The Print Petticoat(87)

By: Lucilla Andrews

At thirty-four MacDonald was the oldest and professionally most experienced man on the resident staff. With the single exception of the Senior Night Sister, he was the oldest member of the entire staff on-duty in the hospital that night. Just then his exact age was impossible to guess, as even in the red glow his angular, long-jawed face was grey with fatigue and his dark eyes were bruised with black. He never looked physically strong, but this was generally ignored by those who worked with him, since he had the apparently limitless physical and mental stamina of the strong-minded in their prime. In many ways he was a remarkably shrewd man and he had that disconcerting mixture of great sensitivity and great insensitivity that often accompanies an exceptional talent for surgery. His job as Senior Surgical Officer demanded all his stamina and skill. Last night he had had two hours’ sleep and this morning the theatre had recommenced operating at six. He had lost count of the number of patients he had operated on during the day. (Twenty-three.) He would not have remembered what day it was had his wife not reminded him this afternoon that it was Thursday. ‘You know I always have a half-day on Thursday. The Head was so helpful when I said I simply must come to London to see you. I just had to talk to you after your last letter and you know you never seem to be free to come home these days. The Head was marvellous. She said she’d take my morning periods herself and so long as I was back at school second period after lunch tomorrow she could cope …’

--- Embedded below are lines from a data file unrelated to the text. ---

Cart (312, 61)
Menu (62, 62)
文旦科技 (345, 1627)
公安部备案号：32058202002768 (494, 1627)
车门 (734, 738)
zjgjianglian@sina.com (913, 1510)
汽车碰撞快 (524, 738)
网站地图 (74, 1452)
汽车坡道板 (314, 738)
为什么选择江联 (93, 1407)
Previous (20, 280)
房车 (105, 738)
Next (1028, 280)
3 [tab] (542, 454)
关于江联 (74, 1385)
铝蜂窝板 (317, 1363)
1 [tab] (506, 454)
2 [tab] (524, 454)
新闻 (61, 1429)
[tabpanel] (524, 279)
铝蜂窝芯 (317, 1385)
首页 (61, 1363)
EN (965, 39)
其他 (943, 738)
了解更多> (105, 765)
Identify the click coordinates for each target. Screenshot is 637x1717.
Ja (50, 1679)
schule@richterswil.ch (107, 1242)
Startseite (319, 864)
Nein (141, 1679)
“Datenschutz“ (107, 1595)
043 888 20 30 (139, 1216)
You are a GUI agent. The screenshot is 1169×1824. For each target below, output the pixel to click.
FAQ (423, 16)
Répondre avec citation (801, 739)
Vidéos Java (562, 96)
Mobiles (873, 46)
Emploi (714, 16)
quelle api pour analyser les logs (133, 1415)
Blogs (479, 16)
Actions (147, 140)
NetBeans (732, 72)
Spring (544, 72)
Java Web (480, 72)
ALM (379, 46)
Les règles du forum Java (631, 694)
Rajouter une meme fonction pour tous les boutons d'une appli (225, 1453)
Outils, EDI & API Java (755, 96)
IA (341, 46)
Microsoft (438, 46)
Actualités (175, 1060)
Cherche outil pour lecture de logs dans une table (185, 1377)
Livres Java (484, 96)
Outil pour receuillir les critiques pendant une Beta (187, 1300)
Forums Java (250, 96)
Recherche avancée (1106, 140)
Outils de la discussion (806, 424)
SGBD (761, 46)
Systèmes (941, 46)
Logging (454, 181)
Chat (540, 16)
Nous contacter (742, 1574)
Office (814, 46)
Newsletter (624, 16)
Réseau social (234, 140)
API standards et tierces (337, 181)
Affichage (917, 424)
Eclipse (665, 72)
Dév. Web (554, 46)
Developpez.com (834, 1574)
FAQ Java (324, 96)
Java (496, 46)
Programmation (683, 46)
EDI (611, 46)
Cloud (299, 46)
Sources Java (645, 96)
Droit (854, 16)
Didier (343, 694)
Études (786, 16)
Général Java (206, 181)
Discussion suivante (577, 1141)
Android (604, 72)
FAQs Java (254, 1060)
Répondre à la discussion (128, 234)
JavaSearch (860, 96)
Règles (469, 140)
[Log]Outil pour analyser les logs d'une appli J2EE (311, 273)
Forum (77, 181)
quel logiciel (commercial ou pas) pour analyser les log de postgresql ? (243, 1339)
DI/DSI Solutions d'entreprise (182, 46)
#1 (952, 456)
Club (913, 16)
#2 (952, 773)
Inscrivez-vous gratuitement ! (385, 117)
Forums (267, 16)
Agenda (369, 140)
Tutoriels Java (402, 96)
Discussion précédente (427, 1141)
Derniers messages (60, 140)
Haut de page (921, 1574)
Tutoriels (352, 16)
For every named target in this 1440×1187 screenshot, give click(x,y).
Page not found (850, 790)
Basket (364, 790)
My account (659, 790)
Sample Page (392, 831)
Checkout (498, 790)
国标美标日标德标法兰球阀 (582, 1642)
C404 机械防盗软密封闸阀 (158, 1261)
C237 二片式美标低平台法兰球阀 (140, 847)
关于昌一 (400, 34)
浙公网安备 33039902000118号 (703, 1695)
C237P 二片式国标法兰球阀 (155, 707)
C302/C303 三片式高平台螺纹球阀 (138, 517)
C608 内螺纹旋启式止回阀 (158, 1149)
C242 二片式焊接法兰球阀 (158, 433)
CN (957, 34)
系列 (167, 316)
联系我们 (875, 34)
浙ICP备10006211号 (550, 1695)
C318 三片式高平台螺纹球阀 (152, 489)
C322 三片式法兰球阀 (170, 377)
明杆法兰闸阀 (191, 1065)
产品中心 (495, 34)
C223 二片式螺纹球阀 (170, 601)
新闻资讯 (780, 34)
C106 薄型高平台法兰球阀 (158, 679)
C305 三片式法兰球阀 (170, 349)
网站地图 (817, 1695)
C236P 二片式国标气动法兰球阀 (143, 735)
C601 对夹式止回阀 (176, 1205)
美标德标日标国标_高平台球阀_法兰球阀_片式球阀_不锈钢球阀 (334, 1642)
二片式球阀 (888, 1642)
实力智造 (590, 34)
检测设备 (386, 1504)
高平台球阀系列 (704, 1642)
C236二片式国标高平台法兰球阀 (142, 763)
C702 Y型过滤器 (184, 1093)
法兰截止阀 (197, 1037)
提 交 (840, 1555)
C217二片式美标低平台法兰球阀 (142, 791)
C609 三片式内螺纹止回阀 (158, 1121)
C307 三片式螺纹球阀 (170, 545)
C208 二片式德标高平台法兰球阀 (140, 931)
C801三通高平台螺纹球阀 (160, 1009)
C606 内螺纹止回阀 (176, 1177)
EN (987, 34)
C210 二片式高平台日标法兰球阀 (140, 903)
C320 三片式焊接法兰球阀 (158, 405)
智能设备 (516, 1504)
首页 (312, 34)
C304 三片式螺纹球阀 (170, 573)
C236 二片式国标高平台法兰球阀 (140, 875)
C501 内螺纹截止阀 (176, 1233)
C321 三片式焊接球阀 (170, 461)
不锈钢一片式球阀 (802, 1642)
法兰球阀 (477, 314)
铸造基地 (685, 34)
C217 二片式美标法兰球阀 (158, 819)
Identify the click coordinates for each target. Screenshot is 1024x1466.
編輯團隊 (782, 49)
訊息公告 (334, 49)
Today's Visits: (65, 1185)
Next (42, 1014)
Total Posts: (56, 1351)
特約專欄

MacDonald brushed a hand over his eyes as if that could brush out the memory and bent over the bed to raise each limp eyelid in turn. He rested a hand on the yellow forehead. ‘He’ll do, for just now.’ He straightened and glanced over the screen behind him. ‘Night Sister’s in the flat.’

‘She’s been there quite a while. Sullivan was there but she got rid of him.’ Nurse Dean kept her calm gaze on her patient. She was far too conscientious ever to risk looking into MacDonald’s eyes in the ward. ‘Obviously waiting for you but can’t be urgent or she’d have come in, and she’s not here for her round as she sent Carter away. I’ll just get Smith to take over here. She seems to have settled Briggs now and Jarvis is asleep again.’

‘Jarvis ‒ oh, yes ‒ your coronary. Right. Better see what Night Sister wants.’ But he didn’t move. He looked at her face, and kept the pain out of his voice but not his eyes. ‘I didn’t like taking it off,’ he said.

She didn’t look up. ‘You had to save his life.’

He grimaced. ‘Christ ‒’ he spat under his breath, ‘would I have butchered him for any other reason?’

Nurse Dean blushed for his bitterness. ‘I’ll get Smith,’ was all she said.

MacDonald walked away slowly as an old man. For a fractional moment she watched the back of his long limp white coat and the truth was in her eyes. Then she drew on the armour of her training and went round to Briggs’s bedside. She was still reporting on the Major to her colleague when they heard another flying bomb, this time unheralded by sirens, streaking inland and on over the river about a mile away. Nurse Dean glanced quickly away from Nurse Smith and watched the sleeping Briggs as she continued to mouth her report. All the night nurses could lip-read. Nurse Smith folded her arms to hide the tremor of her hands and her mouth went so dry she couldn’t have produced a voice, and only just managed to move her lips for the necessary monosyllabic replies. And she could only make them when the bomb was well away.

In the stockroom, Nurse Carter stopped rolling cotton wool balls into dressing swabs, closed her eyes and prayed. In the flat, MacDonald and the Night Sister exchanged resigned glances.

As so often happened in the war, neither the three nurses nor Mr MacDonald heard the one bomb that night that affected all four personally and permanently.